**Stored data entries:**
..............................

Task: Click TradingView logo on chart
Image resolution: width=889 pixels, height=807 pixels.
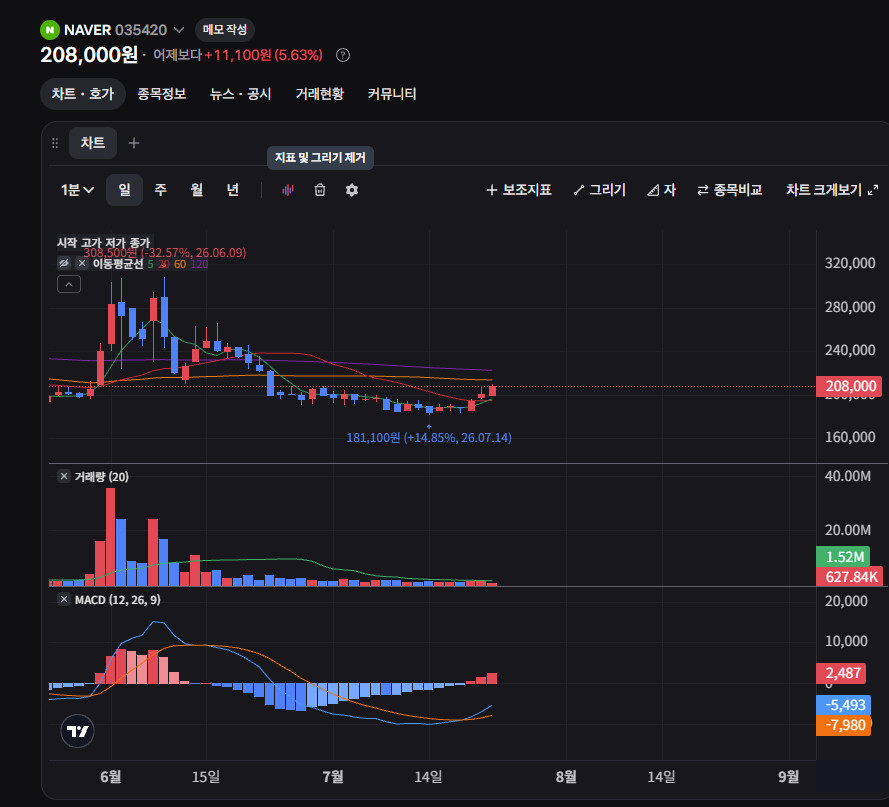Action: click(x=77, y=731)
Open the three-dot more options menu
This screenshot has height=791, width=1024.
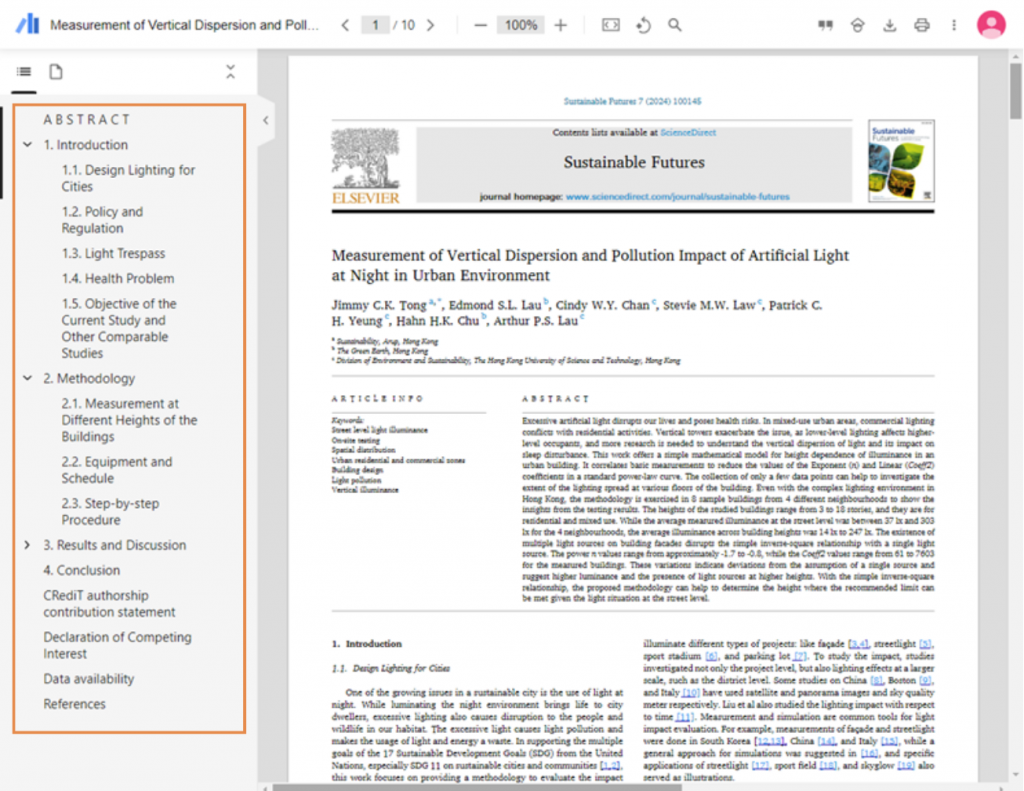(954, 25)
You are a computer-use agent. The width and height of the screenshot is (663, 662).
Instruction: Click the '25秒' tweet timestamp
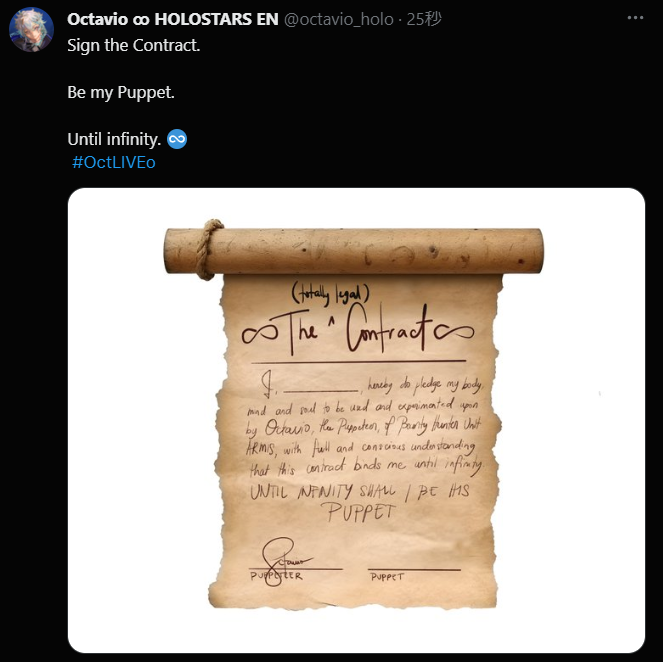424,19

..............................

**To do:** Reproduce every one of the rows above verbatim, line by line, and omit the pictures from your answer.

**Exercise answer:**
Task: Click TradingView logo on chart
Image resolution: width=889 pixels, height=807 pixels.
Action: click(x=77, y=731)
Open the three-dot more options menu
This screenshot has height=791, width=1024.
(954, 25)
You are a computer-use agent. The width and height of the screenshot is (663, 662).
Instruction: Click the '25秒' tweet timestamp
424,19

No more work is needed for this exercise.